Problem - Your answer must be an exact retyping of the line containing "The width and height of the screenshot is (880, 506)." and every line after it through the end of the records below, with no pictures and nothing else.

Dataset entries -
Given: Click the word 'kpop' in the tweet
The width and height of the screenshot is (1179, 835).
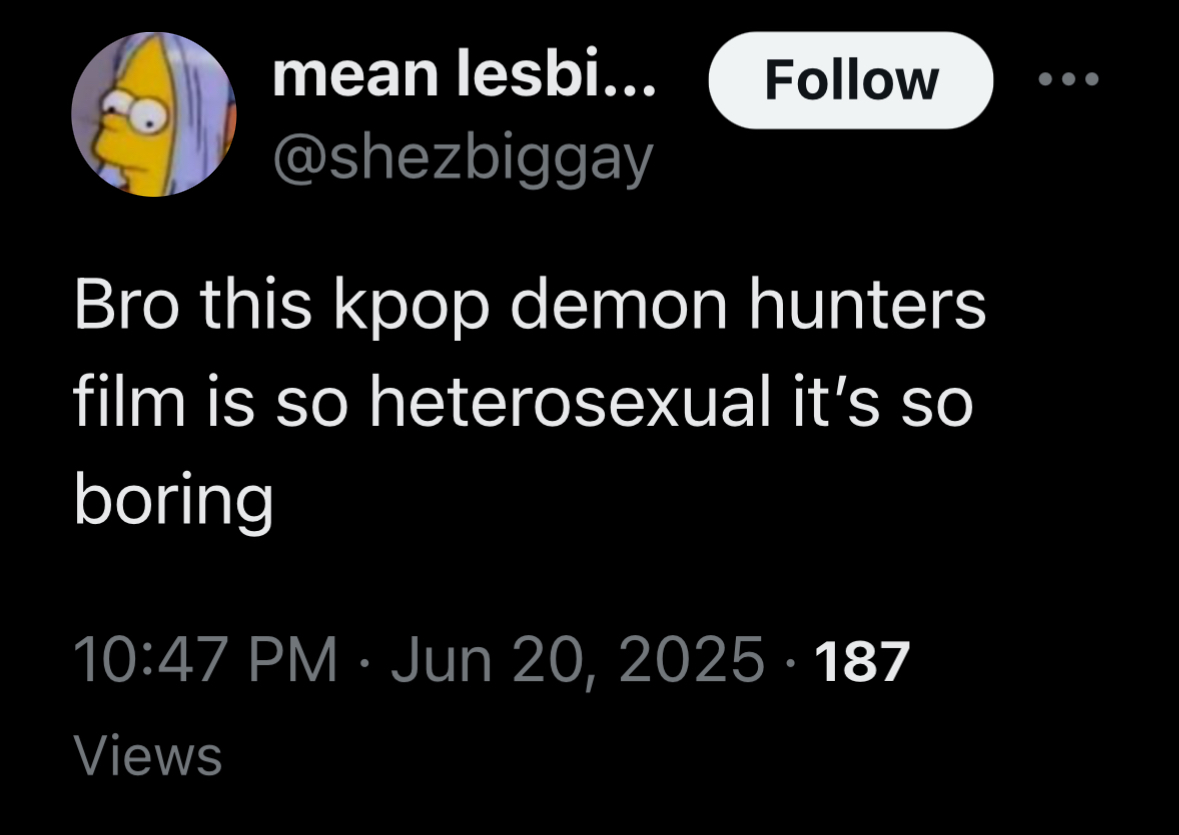Looking at the screenshot, I should 411,307.
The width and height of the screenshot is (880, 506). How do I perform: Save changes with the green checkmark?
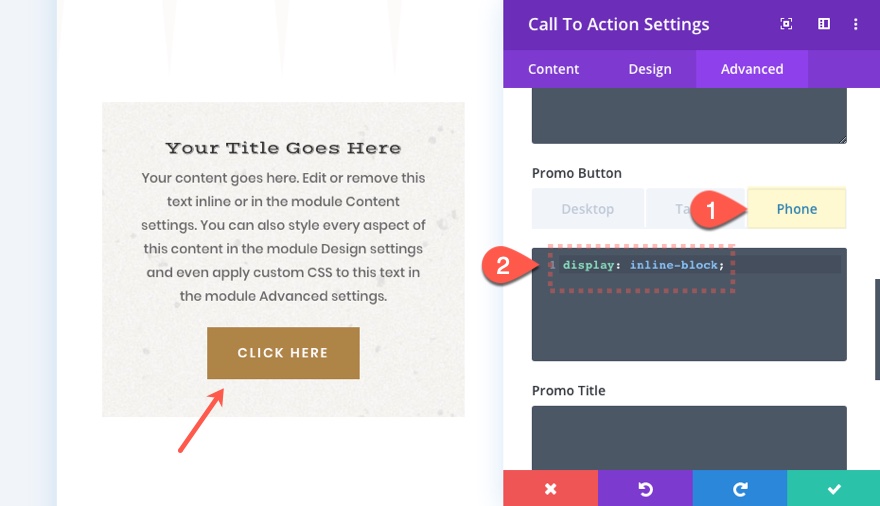point(834,488)
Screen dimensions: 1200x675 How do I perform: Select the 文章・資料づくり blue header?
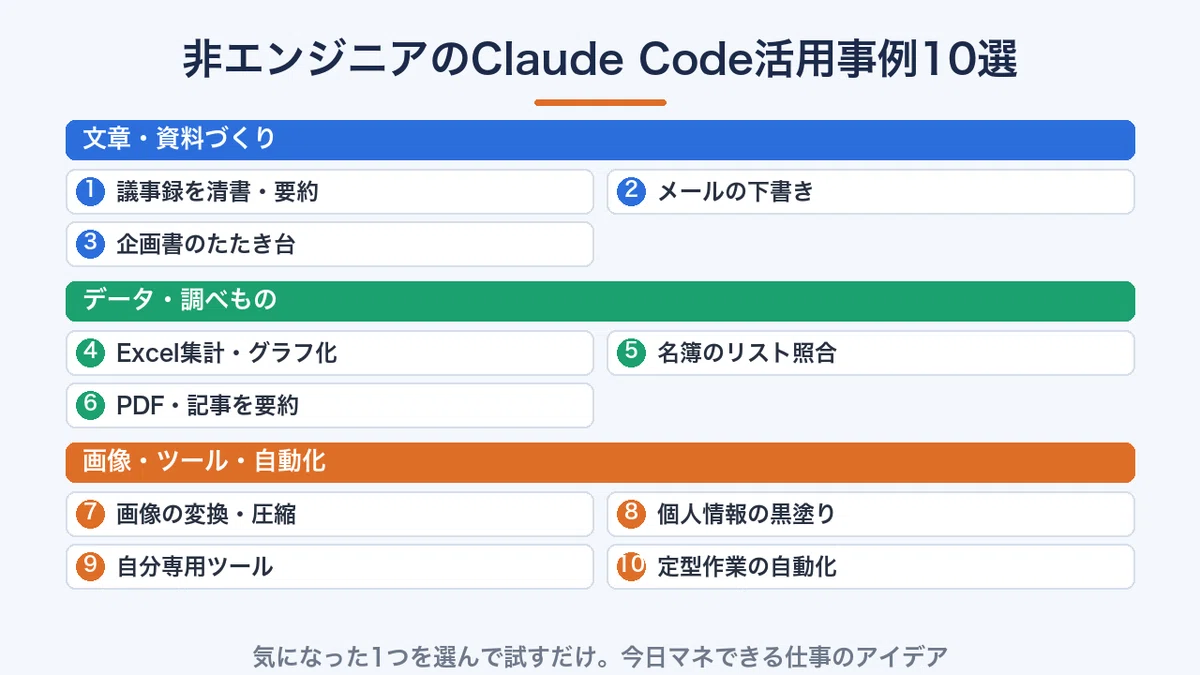[x=600, y=140]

Response for this exercise -
The width and height of the screenshot is (880, 506). How do I perform: Save changes with the green checkmark?
point(834,488)
Screen dimensions: 1200x675 How do I perform: Select the 文章・資料づくり blue header?
[x=600, y=140]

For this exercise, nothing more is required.